DATA SUPPLIED:
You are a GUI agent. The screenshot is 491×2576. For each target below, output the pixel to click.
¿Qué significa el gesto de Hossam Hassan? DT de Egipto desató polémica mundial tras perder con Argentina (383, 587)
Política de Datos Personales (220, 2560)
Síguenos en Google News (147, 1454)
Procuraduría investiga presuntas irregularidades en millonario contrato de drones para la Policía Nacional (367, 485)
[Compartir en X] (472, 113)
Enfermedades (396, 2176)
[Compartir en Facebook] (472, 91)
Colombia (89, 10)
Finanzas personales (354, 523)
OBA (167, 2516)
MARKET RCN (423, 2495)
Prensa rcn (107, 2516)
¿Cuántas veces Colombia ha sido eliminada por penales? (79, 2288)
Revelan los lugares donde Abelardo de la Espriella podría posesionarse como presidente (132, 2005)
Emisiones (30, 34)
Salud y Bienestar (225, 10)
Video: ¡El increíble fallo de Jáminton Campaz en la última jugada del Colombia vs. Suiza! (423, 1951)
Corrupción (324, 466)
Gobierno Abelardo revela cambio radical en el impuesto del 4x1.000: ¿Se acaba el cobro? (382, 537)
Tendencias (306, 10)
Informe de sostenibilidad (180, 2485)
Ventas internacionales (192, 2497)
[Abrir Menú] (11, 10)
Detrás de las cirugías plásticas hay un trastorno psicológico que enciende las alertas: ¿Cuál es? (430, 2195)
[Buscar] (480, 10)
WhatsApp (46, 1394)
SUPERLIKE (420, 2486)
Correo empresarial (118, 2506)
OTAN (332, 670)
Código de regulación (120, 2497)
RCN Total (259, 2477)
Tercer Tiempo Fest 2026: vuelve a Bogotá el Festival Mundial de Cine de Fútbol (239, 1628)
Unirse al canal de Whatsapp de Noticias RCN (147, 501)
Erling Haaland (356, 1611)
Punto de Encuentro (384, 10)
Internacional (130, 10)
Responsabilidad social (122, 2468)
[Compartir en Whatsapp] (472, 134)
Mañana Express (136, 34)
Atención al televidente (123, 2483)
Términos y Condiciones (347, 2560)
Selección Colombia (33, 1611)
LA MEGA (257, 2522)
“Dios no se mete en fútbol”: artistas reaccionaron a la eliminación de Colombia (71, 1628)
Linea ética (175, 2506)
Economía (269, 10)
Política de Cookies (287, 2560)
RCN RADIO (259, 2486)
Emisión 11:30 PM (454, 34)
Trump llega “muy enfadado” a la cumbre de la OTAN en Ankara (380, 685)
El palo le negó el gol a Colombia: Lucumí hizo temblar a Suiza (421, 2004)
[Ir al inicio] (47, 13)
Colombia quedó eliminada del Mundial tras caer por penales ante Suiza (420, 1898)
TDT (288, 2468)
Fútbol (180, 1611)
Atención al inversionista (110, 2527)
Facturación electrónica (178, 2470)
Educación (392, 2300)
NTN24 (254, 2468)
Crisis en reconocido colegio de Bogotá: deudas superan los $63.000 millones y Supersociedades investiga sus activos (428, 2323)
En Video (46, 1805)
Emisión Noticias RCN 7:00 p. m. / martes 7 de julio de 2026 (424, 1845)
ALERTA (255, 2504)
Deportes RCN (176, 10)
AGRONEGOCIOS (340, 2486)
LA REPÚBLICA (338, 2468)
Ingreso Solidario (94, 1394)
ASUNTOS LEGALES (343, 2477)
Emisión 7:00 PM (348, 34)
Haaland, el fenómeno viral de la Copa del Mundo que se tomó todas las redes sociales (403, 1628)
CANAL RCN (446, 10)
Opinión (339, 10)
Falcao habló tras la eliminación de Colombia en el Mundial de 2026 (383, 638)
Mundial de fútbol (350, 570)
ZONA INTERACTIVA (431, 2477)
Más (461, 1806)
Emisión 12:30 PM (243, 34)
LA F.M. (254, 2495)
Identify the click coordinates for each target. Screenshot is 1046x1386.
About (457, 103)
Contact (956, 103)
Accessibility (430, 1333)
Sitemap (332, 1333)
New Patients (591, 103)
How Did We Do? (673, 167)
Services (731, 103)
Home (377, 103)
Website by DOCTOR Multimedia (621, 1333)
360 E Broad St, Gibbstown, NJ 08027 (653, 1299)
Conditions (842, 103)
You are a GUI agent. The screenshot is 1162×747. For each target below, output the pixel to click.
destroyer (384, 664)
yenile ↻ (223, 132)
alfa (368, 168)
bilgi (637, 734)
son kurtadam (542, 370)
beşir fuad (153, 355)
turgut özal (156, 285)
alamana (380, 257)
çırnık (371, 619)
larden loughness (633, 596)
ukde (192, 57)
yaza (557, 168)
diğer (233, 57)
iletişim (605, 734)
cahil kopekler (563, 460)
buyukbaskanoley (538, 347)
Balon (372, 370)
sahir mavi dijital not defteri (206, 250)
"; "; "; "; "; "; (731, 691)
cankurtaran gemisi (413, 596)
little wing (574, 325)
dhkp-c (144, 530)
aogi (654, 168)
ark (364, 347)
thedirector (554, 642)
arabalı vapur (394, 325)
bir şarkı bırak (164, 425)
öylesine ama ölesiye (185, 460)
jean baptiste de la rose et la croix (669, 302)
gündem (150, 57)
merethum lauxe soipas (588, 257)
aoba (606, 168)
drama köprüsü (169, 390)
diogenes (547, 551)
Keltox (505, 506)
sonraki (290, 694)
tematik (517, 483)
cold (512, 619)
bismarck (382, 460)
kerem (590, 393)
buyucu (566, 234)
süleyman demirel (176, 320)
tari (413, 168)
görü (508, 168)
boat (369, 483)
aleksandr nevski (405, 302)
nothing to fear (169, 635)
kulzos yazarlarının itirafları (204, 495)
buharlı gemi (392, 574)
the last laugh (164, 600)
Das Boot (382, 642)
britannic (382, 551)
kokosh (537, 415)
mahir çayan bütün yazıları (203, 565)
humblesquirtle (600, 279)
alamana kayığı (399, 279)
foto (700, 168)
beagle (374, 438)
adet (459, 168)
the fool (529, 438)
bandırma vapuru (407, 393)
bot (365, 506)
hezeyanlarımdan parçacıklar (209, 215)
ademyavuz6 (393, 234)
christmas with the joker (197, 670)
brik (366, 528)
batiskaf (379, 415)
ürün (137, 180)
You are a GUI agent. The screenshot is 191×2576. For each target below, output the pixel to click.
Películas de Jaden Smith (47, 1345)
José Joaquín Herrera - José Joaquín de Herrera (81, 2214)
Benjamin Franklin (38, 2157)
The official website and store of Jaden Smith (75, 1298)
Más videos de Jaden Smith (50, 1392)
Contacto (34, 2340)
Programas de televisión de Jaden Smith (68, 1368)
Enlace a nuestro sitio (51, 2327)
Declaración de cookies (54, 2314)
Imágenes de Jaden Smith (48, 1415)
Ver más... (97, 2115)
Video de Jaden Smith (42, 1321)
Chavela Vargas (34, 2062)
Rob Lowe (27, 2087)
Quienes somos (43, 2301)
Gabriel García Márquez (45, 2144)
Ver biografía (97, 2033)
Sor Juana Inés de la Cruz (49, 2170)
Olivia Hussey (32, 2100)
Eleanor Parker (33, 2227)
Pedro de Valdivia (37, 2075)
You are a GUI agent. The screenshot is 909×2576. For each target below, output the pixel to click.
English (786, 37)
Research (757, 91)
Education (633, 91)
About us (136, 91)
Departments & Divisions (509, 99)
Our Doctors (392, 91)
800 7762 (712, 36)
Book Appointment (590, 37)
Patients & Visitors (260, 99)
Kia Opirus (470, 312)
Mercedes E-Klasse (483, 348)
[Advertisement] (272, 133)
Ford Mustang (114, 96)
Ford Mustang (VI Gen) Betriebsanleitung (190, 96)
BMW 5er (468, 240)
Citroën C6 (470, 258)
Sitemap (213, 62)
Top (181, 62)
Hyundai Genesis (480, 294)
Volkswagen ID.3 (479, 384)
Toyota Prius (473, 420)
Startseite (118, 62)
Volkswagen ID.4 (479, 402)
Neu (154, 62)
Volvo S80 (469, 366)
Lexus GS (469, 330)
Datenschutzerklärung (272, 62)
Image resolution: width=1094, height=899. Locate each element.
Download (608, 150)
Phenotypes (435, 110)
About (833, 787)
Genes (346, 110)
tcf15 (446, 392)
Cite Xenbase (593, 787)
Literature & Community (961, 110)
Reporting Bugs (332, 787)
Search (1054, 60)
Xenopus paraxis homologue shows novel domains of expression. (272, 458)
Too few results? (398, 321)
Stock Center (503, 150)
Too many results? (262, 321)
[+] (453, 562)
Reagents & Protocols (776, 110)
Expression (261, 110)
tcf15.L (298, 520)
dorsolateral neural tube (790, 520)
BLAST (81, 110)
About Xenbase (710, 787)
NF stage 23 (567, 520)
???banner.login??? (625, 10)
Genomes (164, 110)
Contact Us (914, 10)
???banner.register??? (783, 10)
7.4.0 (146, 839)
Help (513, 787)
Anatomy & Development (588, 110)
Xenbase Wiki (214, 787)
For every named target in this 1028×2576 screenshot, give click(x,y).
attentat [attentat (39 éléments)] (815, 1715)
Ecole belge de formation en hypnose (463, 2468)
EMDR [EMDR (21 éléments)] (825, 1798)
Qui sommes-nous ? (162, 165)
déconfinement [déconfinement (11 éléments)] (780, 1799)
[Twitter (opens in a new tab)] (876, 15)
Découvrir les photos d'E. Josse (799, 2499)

PROBLEM TO WORK ON: Would you print, exactly as written, every line above from the one holding "jean baptiste de" through the one holding "kulzos yazarlarının itirafları (204, 495)", with both included and no other lines?

EXERCISE ANSWER:
jean baptiste de la rose et la croix (669, 302)
gündem (150, 57)
merethum lauxe soipas (588, 257)
aoba (606, 168)
drama köprüsü (169, 390)
diogenes (547, 551)
Keltox (505, 506)
sonraki (290, 694)
tematik (517, 483)
cold (512, 619)
bismarck (382, 460)
kerem (590, 393)
buyucu (566, 234)
süleyman demirel (176, 320)
tari (413, 168)
görü (508, 168)
boat (369, 483)
aleksandr nevski (405, 302)
nothing to fear (169, 635)
kulzos yazarlarının itirafları (204, 495)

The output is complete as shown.